Oddly, of the three leading black liberators of twentieth-century America — Thurgood Marshall, Martin Luther King, Jr., and Malcolm X — Marshall was the least well known. Dr. King gained fame as the inspiring advocate of nonviolence and mass protests. Malcolm X was the defiant black nationalist whose preachings about separatism and armed revolution were the other side of King’s appeals for racial peace. But the third man in this black triumvirate stood as the one with the biggest impact on American race relations.
It was Marshall who ended legal segregation in the United States. He won Supreme Court victories breaking the color line in housing, transportation, and voting, all of which overturned the “separate-but-equal” apartheid of American life in the first half of the century.
It was Marshall who won the most important legal case of the century, Brown v. Board of Education, ending the legal separation of black and white children in public schools. The success of the Brown case sparked the 1960s civil rights movement, led to the increased number of black high school and college graduates and the incredible rise of the black middle class in both numbers and political power in the second half of the century.
And it was Marshall, once he became the nation’s first African-American Supreme Court justice, who promoted affirmative action — preferences, set-asides, and other race-conscious policies — as the remedy for the damage remaining from the nation’s history of slavery and racial bias. Justice Marshall gave a clear signal that while legal discrimination had ended, there was more to be done to advance educational opportunity for blacks and to bridge the wide canyon of economic inequity between blacks and whites.
Marshall’s lifework, then, literally defined the movement of race relations through the century. He rejected King’s peaceful protest as rhetorical fluff, which accomplished no permanent change in society. And he rejected Malcolm X’s talk of violent revolution and a separate black nation as racist craziness in a multiracial society.
Instead, Marshall was busy in the nation’s courtrooms, winning permanent changes in the rock-hard laws of segregation.

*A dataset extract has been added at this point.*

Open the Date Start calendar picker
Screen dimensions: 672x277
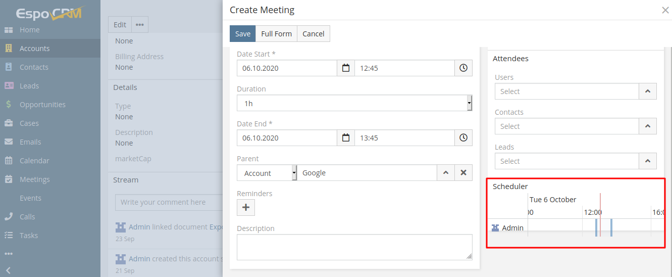(346, 68)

He created a new legal landscape, where racial equality was an accepted principle. He worked in behalf of black Americans but built a structure of individual rights that became the cornerstone of protections for all Americans. Marshall’s triumphs led black people to speak of him in biblical terms of salvation: “He brought us the Constitution as a document like Moses brought his people the Ten Commandments,” the NAACP board member Juanita Jackson Mitchell once said.
The key to Marshall’s work was his conviction that integration — and only integration — would allow equal rights under the law to take hold. Once individual rights were accepted, in Marshall’s mind, blacks and whites could rise or fall based on their own ability.
Marshall’s deep faith in the power of racial integration came out of a middle-class black perspective in turn-of-the-century Baltimore. He was the child of an activist black community that had established its own schools and fought for equal rights from the time of the Civil War. His own family, of an interracial background, had been at the forefront of demands by Baltimore blacks for equal treatment. Out of that unique family and city was born Thurgood Marshall, the architect of American race relations in the twentieth century.
Martin Luther King, Jr., and Malcolm X both died young, the victims of assassins. They became martyrs to the nation’s racial wars. Thurgood Marshall lived to be eighty-four and was no one’s martyr. Given that Marshall laid the foundation for today’s racial landscape, his grand design of how race relations best work makes his life story essential for anyone delving into the powder keg of America’s greatest problem.
He was truly an American Revolutionary.